The limited traction in the FgrPP sector means this material is perceived as low-value. NextLoopp Americas aims to flip this around and create a high-value market, working with recyclers technically to help make the required process adjustments to ensure they achieve the necessary standards to supply food-FgrPP.
The collaborative project will deploy a range of advanced technologies to achieve this, including artificial intelligence-, or AI-, driven sorting, intensive cleaning, purification, enhanced washing and high-performance decontamination.
By establishing supply chains and recycling facilities capable of producing Fgr PP under license, the project aims to put FgrPP into widespread use for food-contact applications.

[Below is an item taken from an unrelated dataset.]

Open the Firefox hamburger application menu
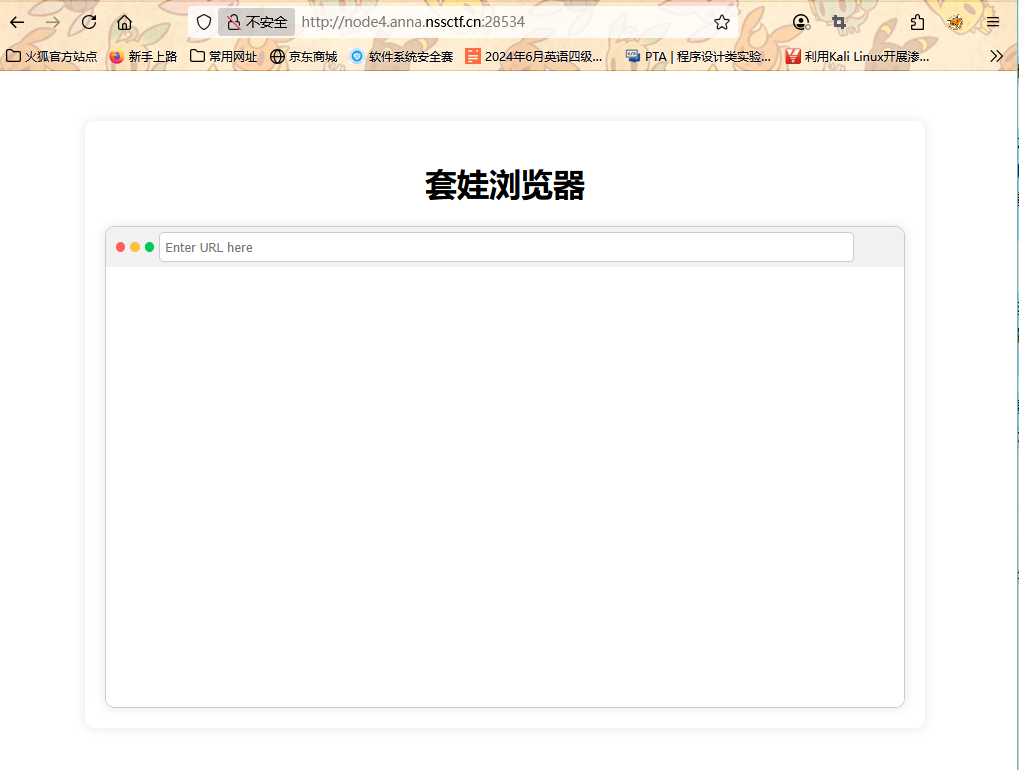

12 steps to fast-track FgrPP production
The program involves 12 clearly defined steps to engage the entire PP packaging supply chain (food and nonfood). These steps begin with auditing PP material streams in target regions of the Americas to characterize feedstock physically and chemically and extends to preparing submissions to the FDA for novel recycling processes, licensing advanced mechanical recycling technologies and disseminating results to demonstrate the recyclability and value of post-consumer FgrPP.
Each facet of the process is designed to fast-track the production of top-quality FgrPP.
An additional aspect of the NextLoopp process is its development of high-performance grades from nonfood fractions of postconsumer rPP. Known as PPristine INRT grades, these materials feature clean compositions and low levels of VOCs, or volatile organic compounds, making them ideal for contact-sensitive cosmetic applications and low-VOCs automotive interior components.
Recycling postconsumer PP into FgrPP is a technically demanding but achievable process with modern equipment. The challenge is investment in sustainable, low-carbon packaging and recycling systems. Addressing the recyclability of all plastics—particularly FgrPP—offers the best business case for expanding infrastructure and local recycling capacity.
By tailoring NextLoopp Americas to local conditions, regulations and resources, the program expects strong momentum from U.S. businesses. The pressing need to demonstrate the recyclability of FgrPP could lead to even greater success here than in Europe.
Professor Edward Kosior is with London-based Nextek, which has provided expertise in the design, optimization, processing and recycling of plastics since 2004, and NextLoopp, which is a global multiparticipant project that is using commercially proven technologies that include markers to separate food-grade polypropylene, or PP, and decontamination technologies designed to ensure compliance with food-grade standards in the EU and the U.S.